GOP Chief Deputy Whip Peter Roskam, of Wheaton, representing the 6th Congressional District:
"The Supreme Court's ruling today examined the constitutionality of the health care law, but the justices could not take into account the practicality or effectiveness of a government takeover of the health care system and one-sixth of our economy -- on that score, the verdict was in long ago.
"It is clear that the rhetoric of the health care law does not match the reality. President Obama's takeover not only made our system more complex and expensive, but stalled our already tepid economic recovery by creating tremendous uncertainty for job creators and small businesses. ... The House of Representatives is as committed as ever to full repeal of the disastrous health care law, and replacing it with common-sense, patient-centered solutions that American families can afford. Unlike the Democrats, who drafted their law behind closed doors, Republicans will develop and present our reforms in the open, with input from the American people. We will take power away from Washington bureaucrats, and return health care decisions to patients and doctors. The American people deserve better than what President Obama's health care law provides. We can do better and we will do better."
Congresswoman Jan Schakowsky, an Evanston Democrat in the 9th Congressional District:
"Today is a historic day when the Supreme Court declared that the Affordable Care Act and the health security it brings is the law of the land. With President Obama's leadership, Congress enacted the most significant law in half a century. ... When Obamacare is fully implemented, exclusions for pre-existing conditions like cancer, heart disease, and AIDS will be a thing of the past. No longer will families be bankrupt because someone gets sick. People with mental illness will get the care they need. Today is a day for celebration. Tomorrow we will get back to work ensuring that every American can take advantage of the benefits of Obamacare and have access to affordable, comprehensive and high quality health care."

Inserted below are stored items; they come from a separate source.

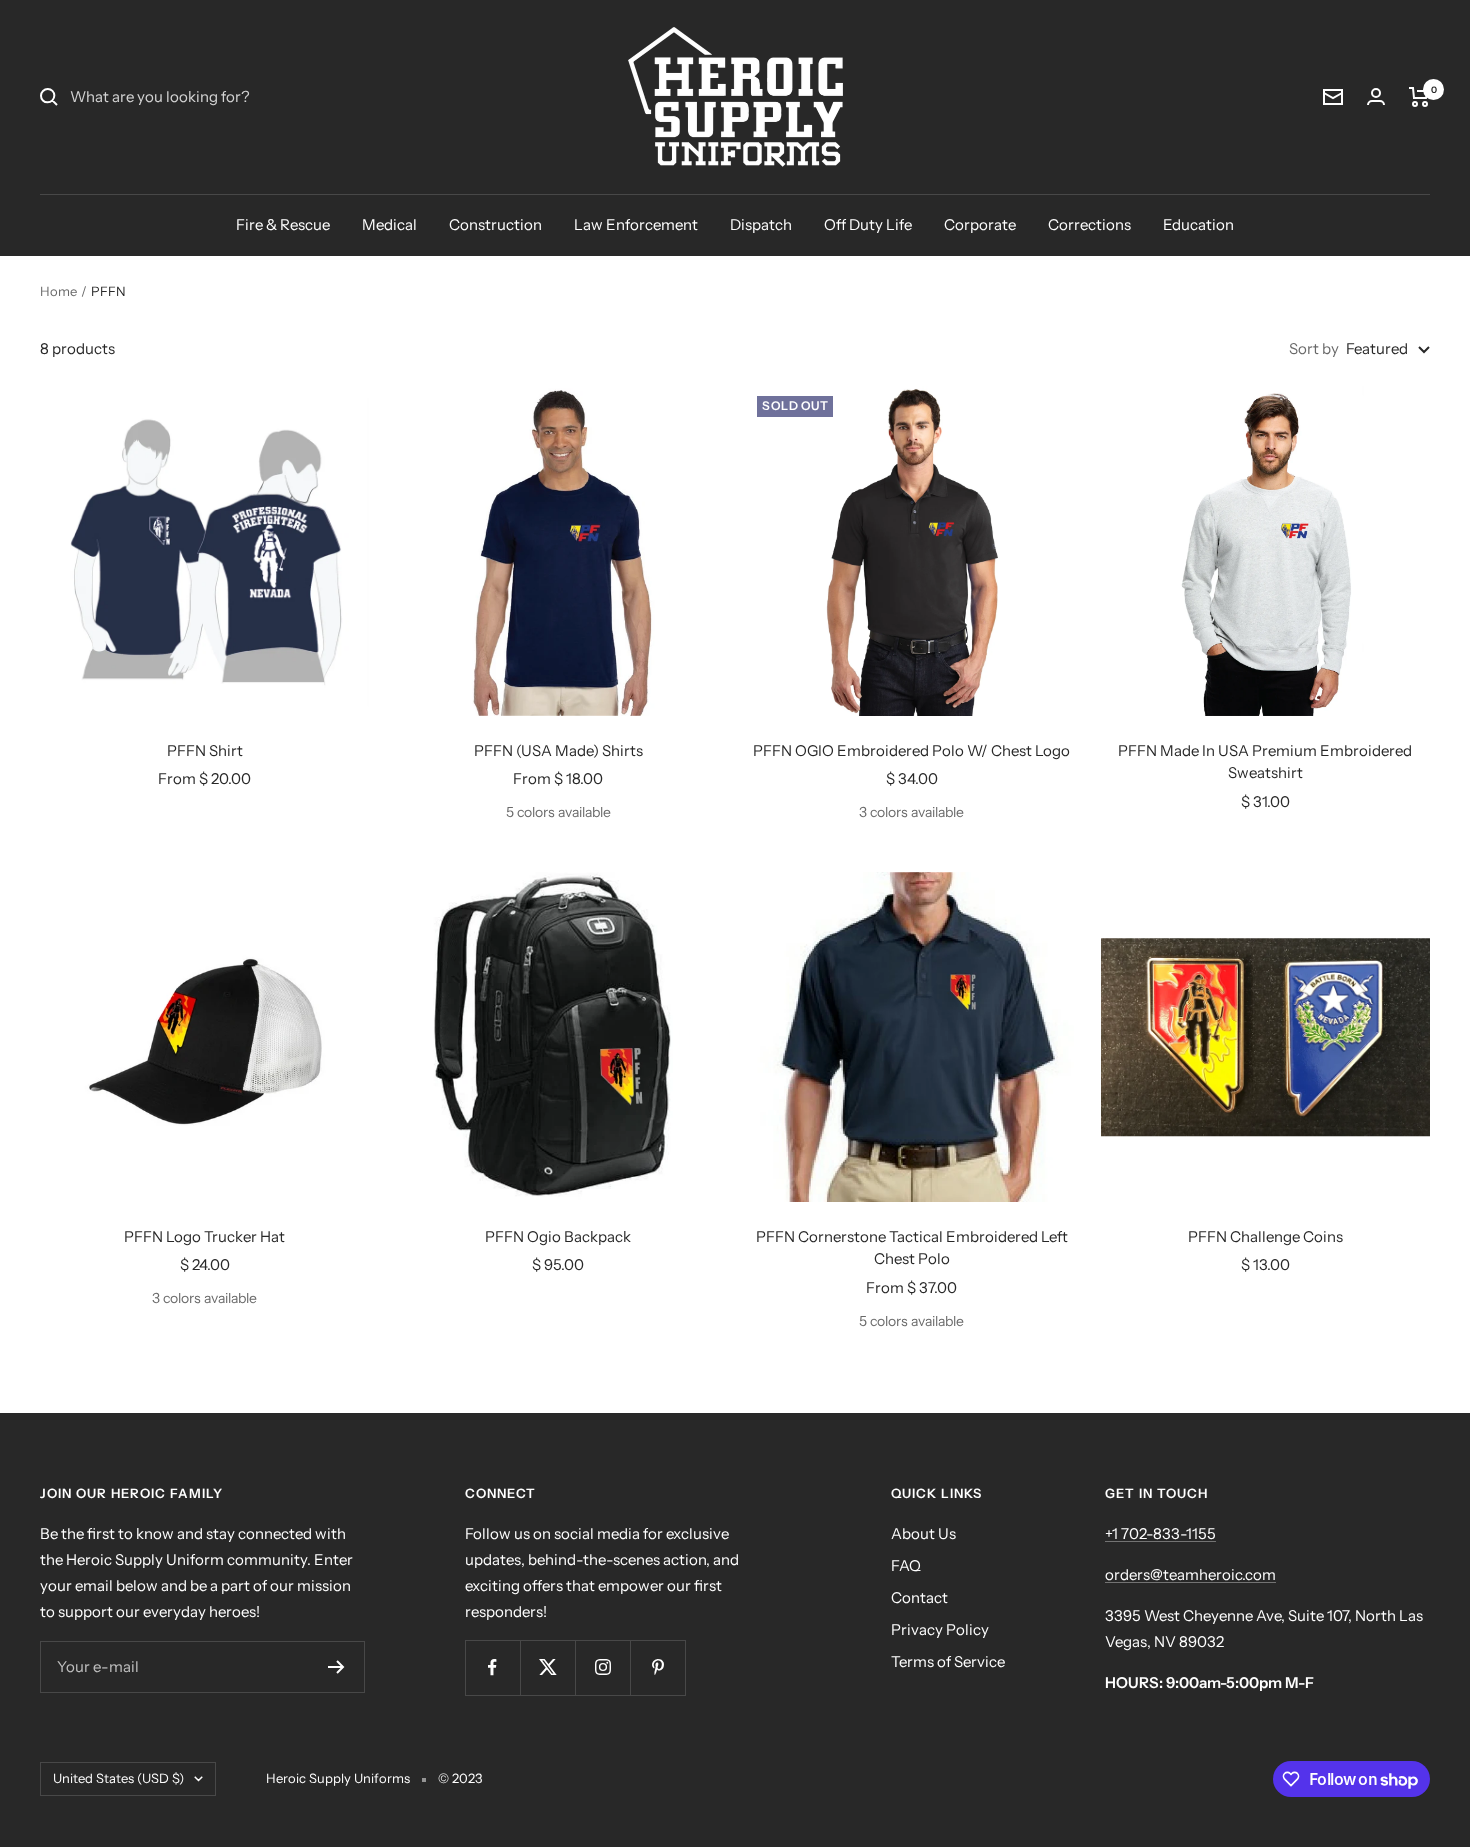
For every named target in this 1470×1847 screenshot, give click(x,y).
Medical (389, 224)
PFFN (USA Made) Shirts (558, 750)
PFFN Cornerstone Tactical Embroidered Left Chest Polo (912, 1248)
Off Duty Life (868, 224)
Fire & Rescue (283, 224)
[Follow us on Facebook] (492, 1667)
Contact (919, 1597)
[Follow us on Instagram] (602, 1667)
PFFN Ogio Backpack (558, 1236)
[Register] (336, 1667)
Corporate (980, 224)
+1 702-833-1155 (1160, 1533)
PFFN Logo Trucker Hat (204, 1236)
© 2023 (460, 1778)
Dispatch (761, 224)
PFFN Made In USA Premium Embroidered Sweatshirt (1265, 762)
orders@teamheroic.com (1190, 1574)
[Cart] (1419, 97)
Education (1198, 224)
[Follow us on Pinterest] (657, 1667)
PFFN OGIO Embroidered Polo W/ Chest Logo (911, 750)
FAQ (906, 1565)
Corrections (1089, 224)
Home (58, 291)
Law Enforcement (636, 224)
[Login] (1376, 96)
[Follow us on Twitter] (547, 1667)
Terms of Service (948, 1661)
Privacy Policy (940, 1629)
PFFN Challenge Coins (1265, 1236)
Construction (495, 224)
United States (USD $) (118, 1778)
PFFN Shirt (205, 750)
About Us (923, 1533)
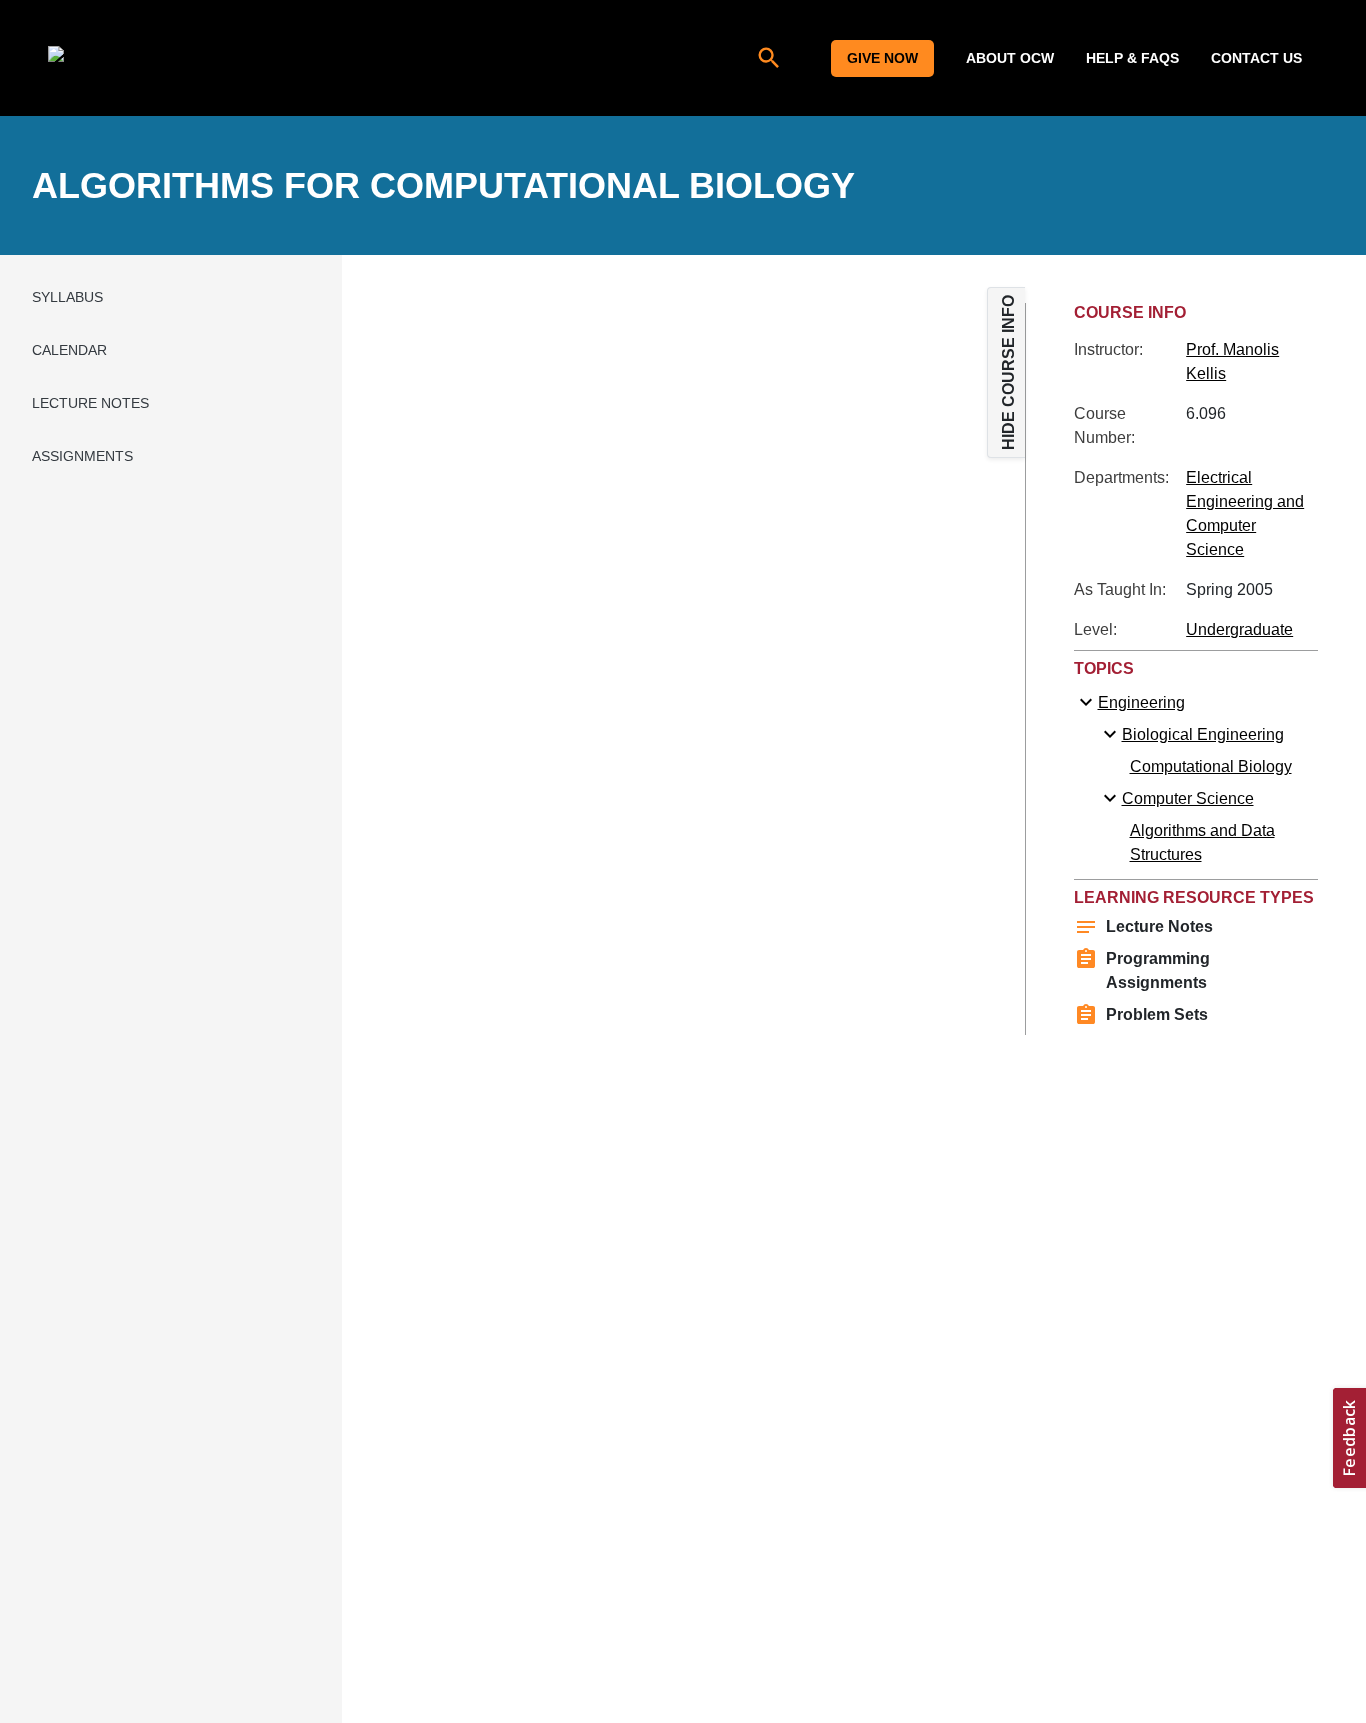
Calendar (69, 350)
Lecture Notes (90, 403)
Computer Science (1188, 798)
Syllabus (67, 297)
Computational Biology (1211, 766)
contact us (1256, 58)
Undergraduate (1239, 629)
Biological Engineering (1203, 734)
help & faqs (1132, 58)
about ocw (1010, 58)
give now (882, 58)
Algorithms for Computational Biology (443, 185)
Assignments (82, 456)
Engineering (1141, 702)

Congressman Joe Walsh, a McHenry Republican in the 8th Congressional District:
"I'm disappointed but I'm pretty resolute. It was a terribly ironic decision. Think about what the court just said. The court said the only way this passes constitutional muster is if it's a tax. Congress can't force anybody to get insurance, but Congress can tax people. ... This is going to be a tax increase on middle class Americans."
Tammy Duckworth, of Hoffman Estates, Democratic candidate in the 8th Congressional District:
"As someone who survived a serious health crisis I understand how important it is to have affordable and quality health care. The ruling today is a victory for children with pre-existing conditions who can't be denied coverage, women who can't be charged a higher premium, seniors who won't suddenly find themselves without coverage, and young adults who will be covered under their parents until they are 26. However, I'm still concerned that ACA places an unfair burden on employers, especially our small businesses. We will need to evaluate these provisions as we move forward. I look forward to getting to Washington, rolling up my sleeves and getting to work."